Alcesti-Eraclidi Disponibile

Letteratura greca

Alcesti-Eraclidi

di Euripide


Sinossi

Il volume Mondadori raccoglie due tragedie di Euripide: l’Alcesti e gli Eraclidi. L’Alcesti (438 a.C.) narra il sacrificio della moglie di Admeto e il suo recupero dagli Inferi da parte di Eracle. Gli Eraclidi (430 a.C. circa) narrano i figli di Eracle perseguitati dal tiranno Euristeo che trovano rifugio e protezione ad Atene, città che difende i deboli e i perseguitati contro la prepotenza straniera.

Recensione

Il volume Mondadori che accosta Alcesti ed Eraclidi di Euripide (480-406 a.C.) riunisce due opere legate dalla presenza della figura di Eracle — protagonista attivo nella prima, memoria eroica evocata nella seconda attraverso i suoi discendenti. Questa edizione si aggiunge alle altre versioni della stessa coppia di tragedie già presenti nel catalogo (BUR, Marsilio), permettendo confronti tra diverse case editrici.

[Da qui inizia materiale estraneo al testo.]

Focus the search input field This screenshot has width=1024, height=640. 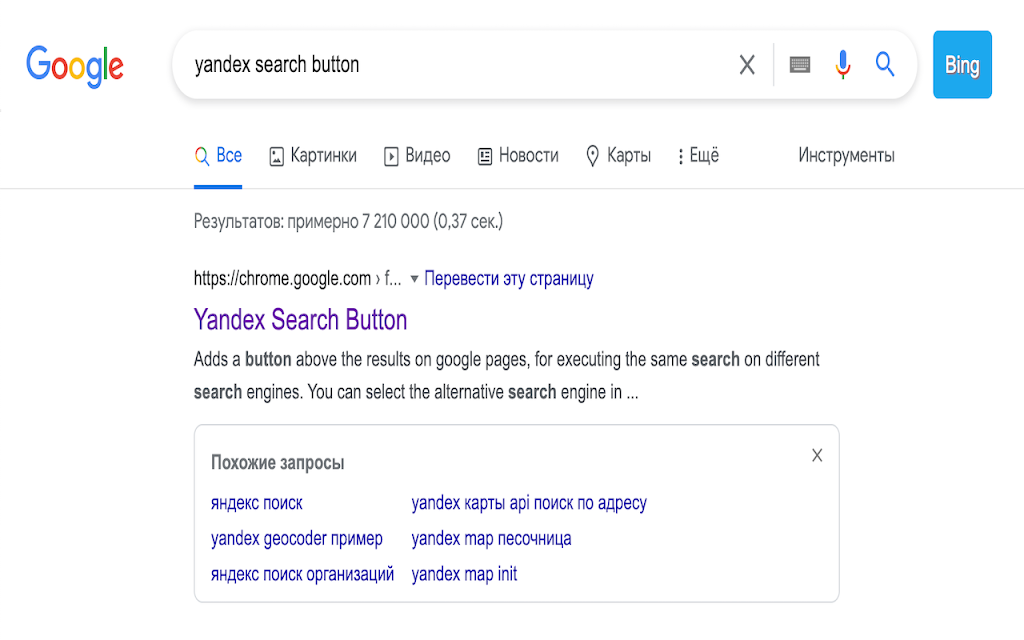click(x=450, y=65)
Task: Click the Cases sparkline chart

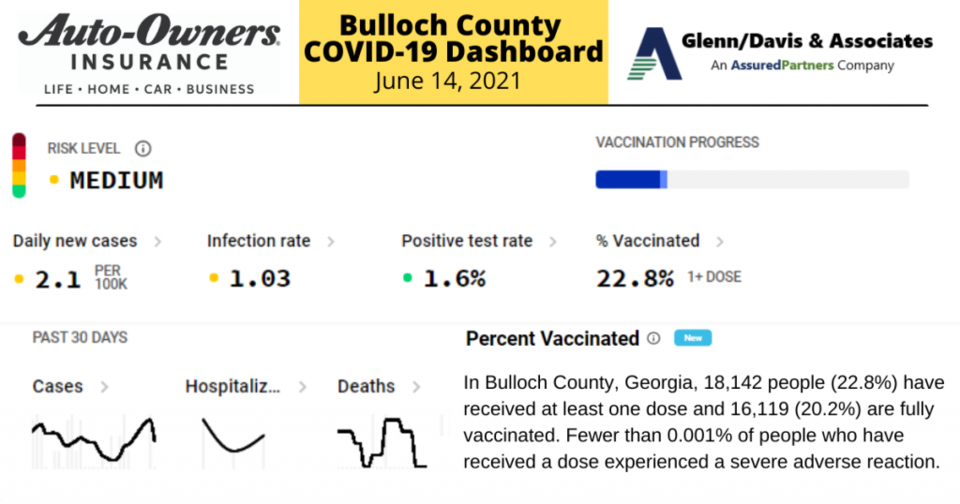Action: [x=94, y=441]
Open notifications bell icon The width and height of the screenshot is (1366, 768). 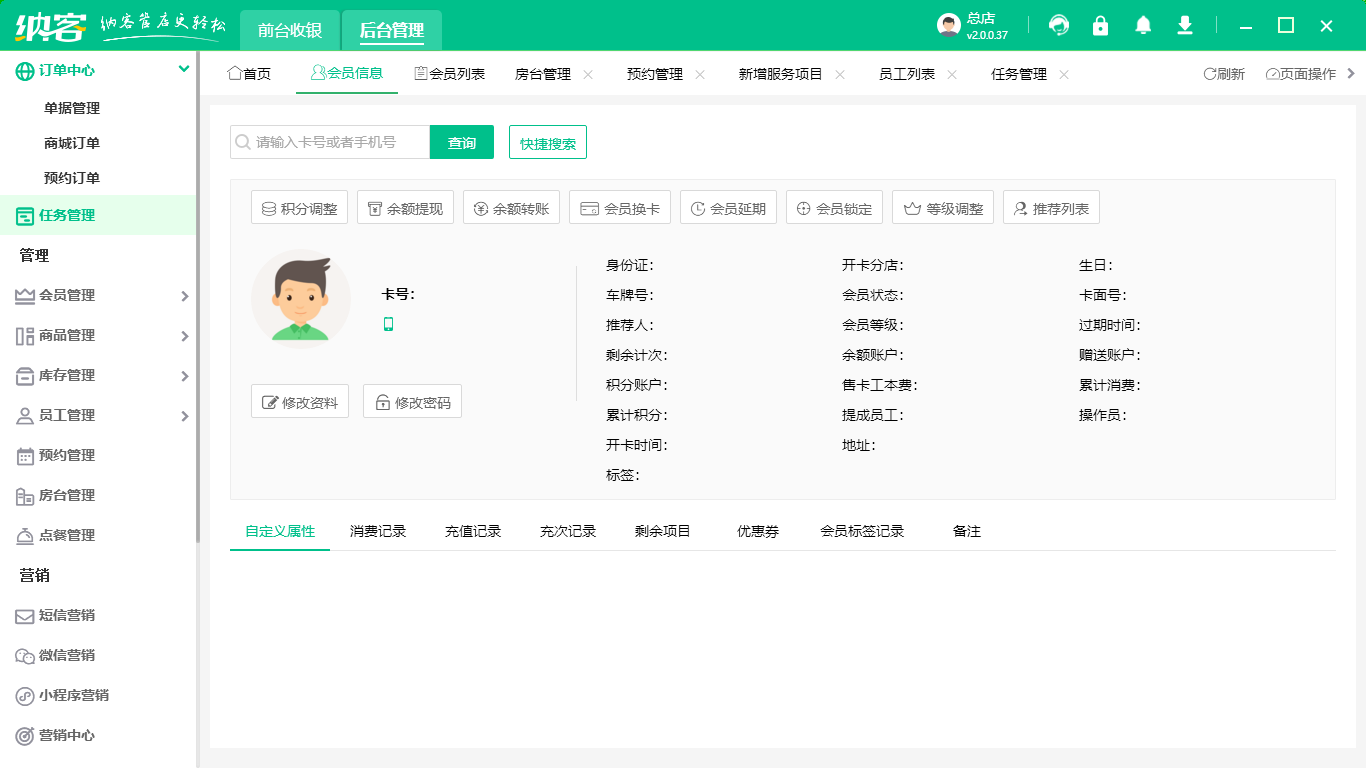pos(1143,26)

L’Alcesti, la più antica tragedia euripidea superstite, pone questioni morali che continuano a interrogare i lettori: la debolezza di Admeto che accetta il sacrificio della moglie, l’ambiguità del lieto fine ottenuto grazie all’intervento di un Eracle quasi comico nella sua vitalità dirompente. Gli Eraclidi, tragedia più esplicitamente politica, celebrano Atene come rifugio per i perseguitati, riflettendo il clima ideologico ateniese durante i primi anni della guerra del Peloponneso.

Il tema del rifugio e della protezione — Alcesti che accoglie la morte per proteggere il marito, Atene che accoglie i figli di Eracle per proteggerli dalla tirannide — crea un filo tematico che lega le due opere al di là della semplice presenza del personaggio di Eracle.

Consiglio di lettura: interessante per chi voglia confrontare diverse edizioni della stessa coppia di tragedie; accessibile come introduzione al mondo eroico e politico di Euripide.